Alaska has been in a recession for the better part of three years, and the state’s unemployment rate is the highest in the nation right now at 6.3 percent. Many sectors of the economy have been shedding jobs, but there are some signs that the losses are slowing.
The state’s Department of Labor and Workforce Development released its December employment numbers on Friday.
They show that some sectors of the economy are still losing jobs. But state economist Neal Fried said some sectors — like the oil and gas industry — are recovering.
“One is the negatives have, generally speaking, gotten considerably smaller, especially in negatives like oil and gas, which was a big, big loser. Those losses got a lot smaller and actually oil and gas employment turned positive in December over the year,” Fried said.
Turning positive means that in December 2018, there were more people employed in the oil and gas industry than there were in December 2017. So far, that means the Department of Labor’s forecast that jobs in the oil and gas industry would grow modestly this year is right on track. Oil industry jobs have been in a free fall since they peaked in 2015. New jobs in the oil and gas industry generally lead to more jobs in other sectors of the economy, like construction.
Those jobs come with a caveat though: If oil prices tank again — and stay down — that could slow down work in the oil patch.
Still, Fried said that the work that’s projected to be done this year is probably not going to be affected.

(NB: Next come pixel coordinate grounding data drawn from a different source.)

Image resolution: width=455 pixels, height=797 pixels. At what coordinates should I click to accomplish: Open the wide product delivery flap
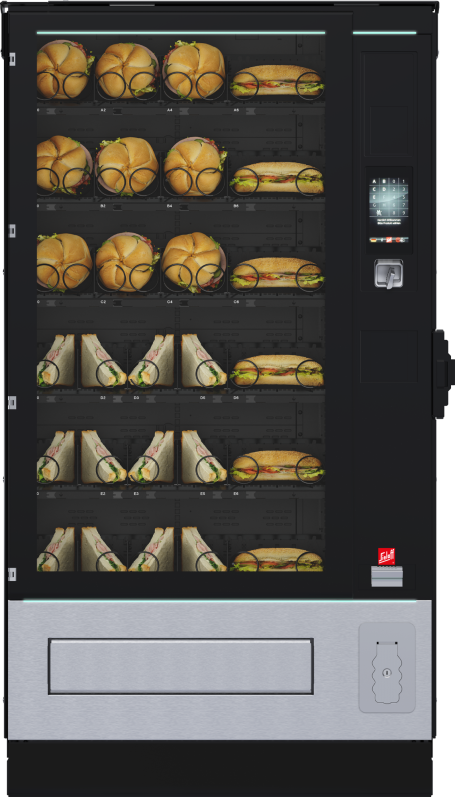coord(180,666)
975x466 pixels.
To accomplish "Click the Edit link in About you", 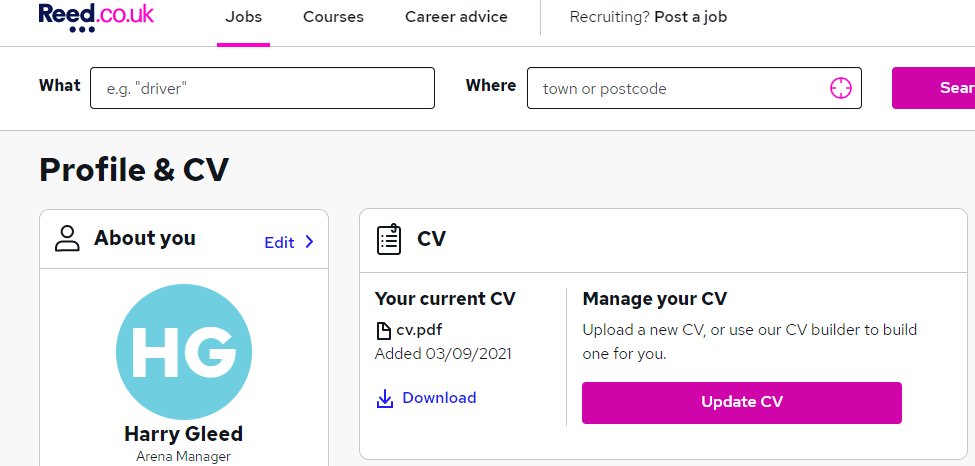I will [279, 242].
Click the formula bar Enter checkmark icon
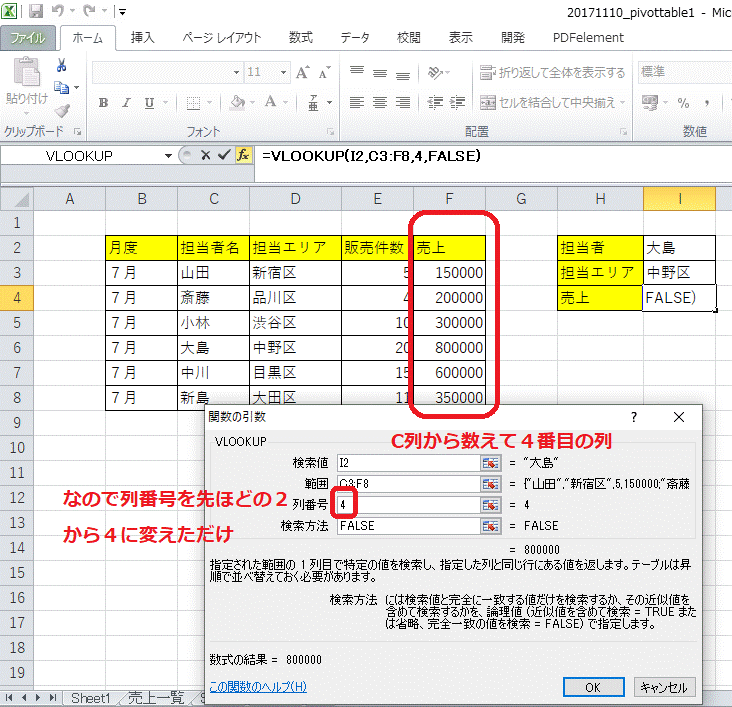 [223, 155]
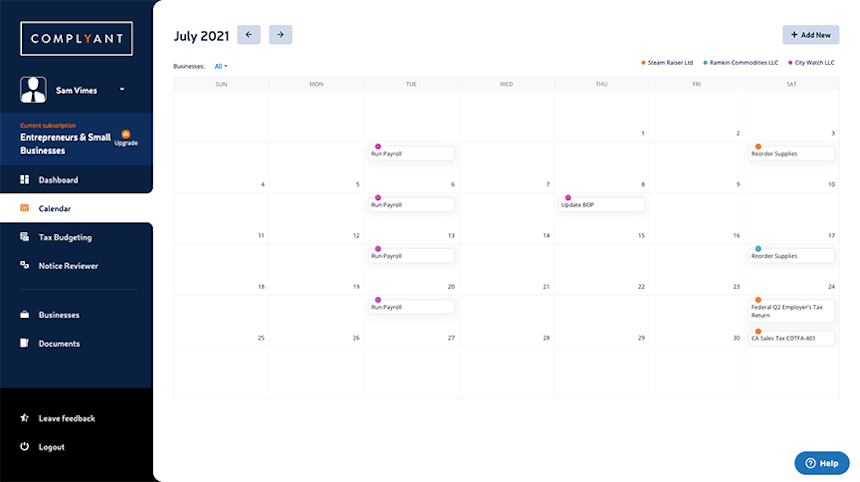This screenshot has width=860, height=482.
Task: Open the Update BOP event on July 15
Action: tap(601, 205)
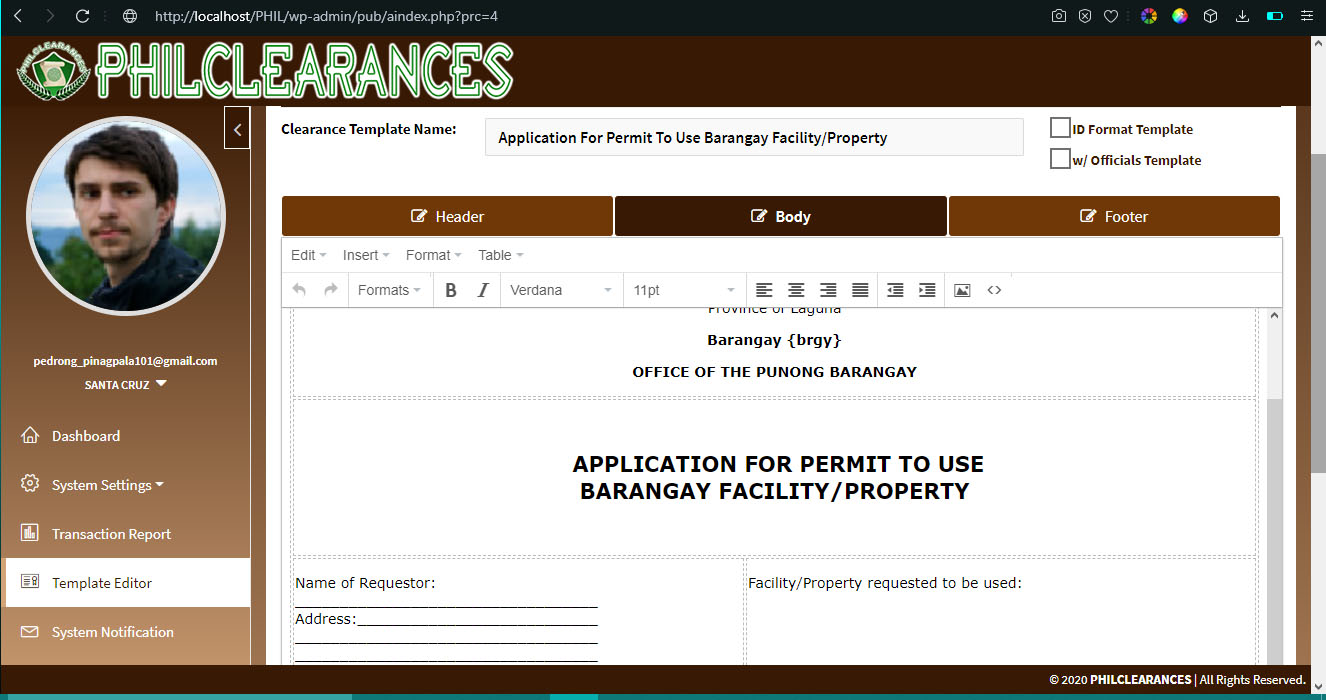Click the insert image icon

(x=962, y=290)
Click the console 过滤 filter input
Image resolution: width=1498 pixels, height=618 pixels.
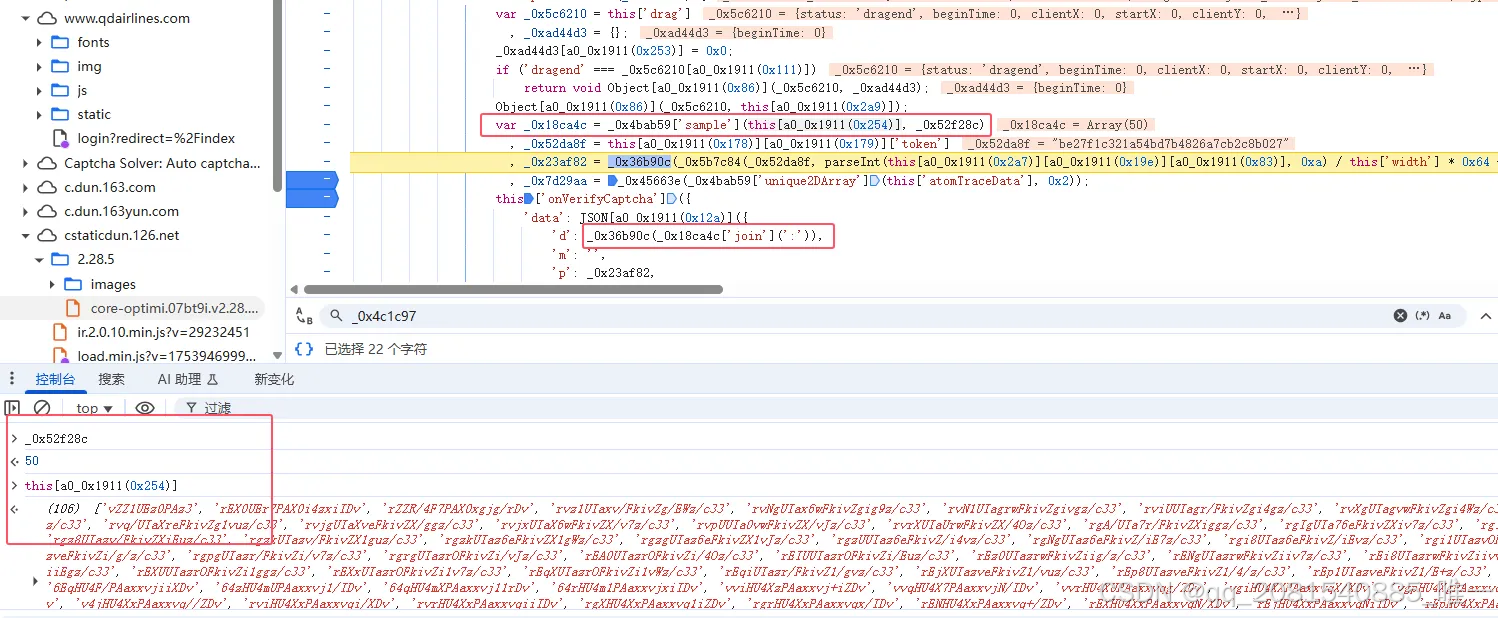point(218,408)
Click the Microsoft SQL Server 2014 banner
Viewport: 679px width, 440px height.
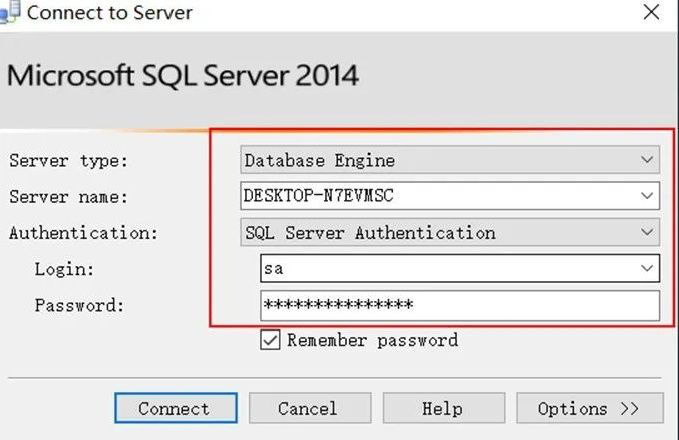tap(183, 76)
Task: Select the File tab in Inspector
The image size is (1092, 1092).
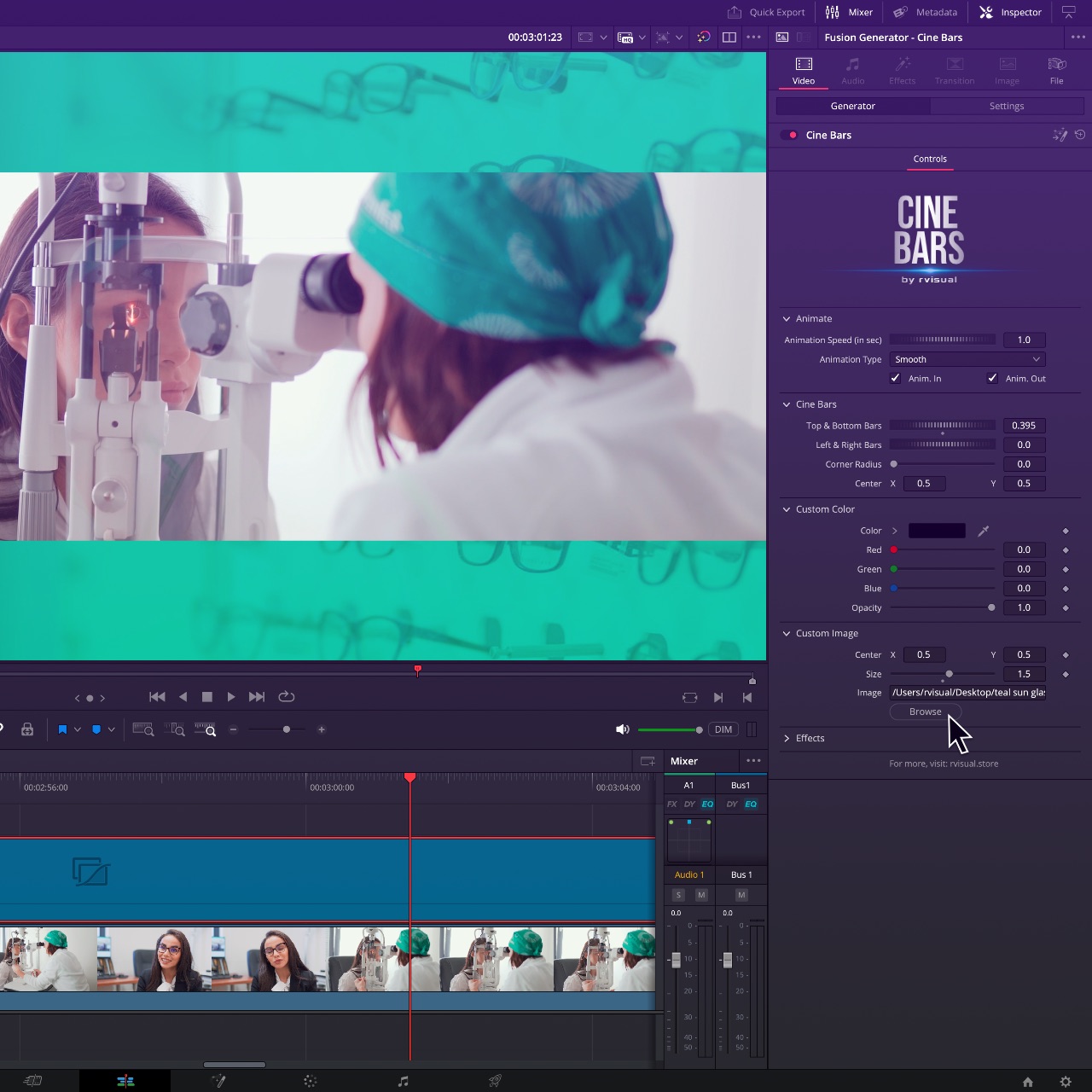Action: [x=1056, y=71]
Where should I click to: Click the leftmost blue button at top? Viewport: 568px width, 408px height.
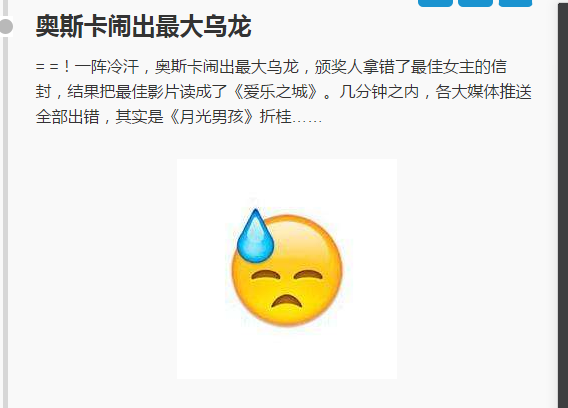click(435, 3)
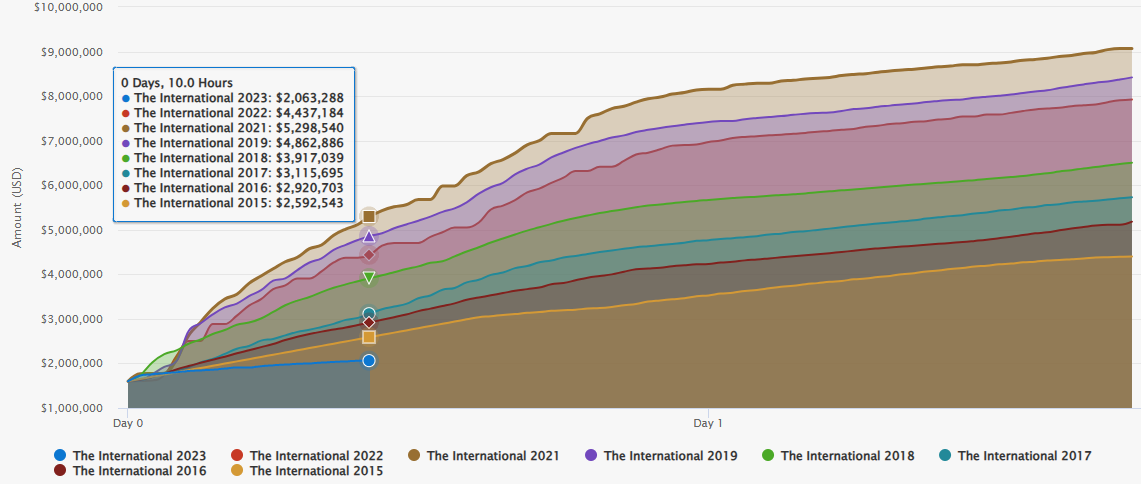This screenshot has width=1141, height=484.
Task: Click the tooltip line for International 2021
Action: tap(232, 128)
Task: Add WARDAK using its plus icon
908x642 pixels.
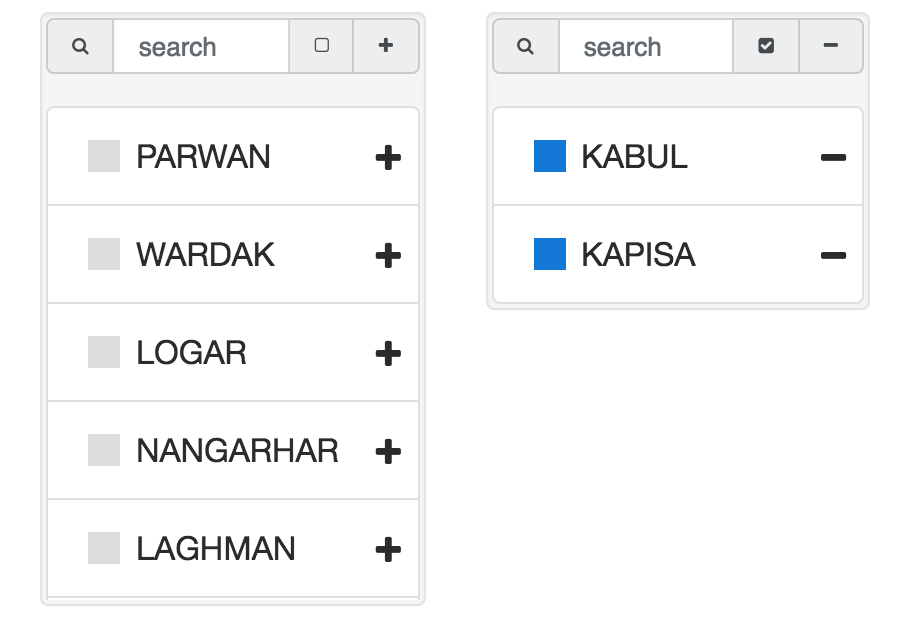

“I mean, most of those projects and the activity is probably in place unless something really dramatic happened with price,” Fried said. “You know a lot of our oil industry activity is more project-based. You know if you get started you’re probably going to finish it.”
That sentiment was echoed by ConocoPhillips Alaska President Joe Marushack.
“We really have to plan our program out at least six months, eight months, nine months into the future. So we’re in the middle of what we call our ice road season, or our heavy drilling season, exploration season right now. That’ll be done in the next four or five months. So no, I wouldn’t say oil prices, whether they go up or down, will impact the 2019 program much, if anything at all,” Marushack said.
ConocoPhillips spokesperson Meredith Kenny said the company expects to need about 800 contractors during the 2019 construction and exploration season. She wrote in an email that it could mean jobs for more than 1,000 people during the company’s peak winter activity because “some of the jobs are alternating jobs — for example 4 weeks on, two weeks off with more than on person required for one position.”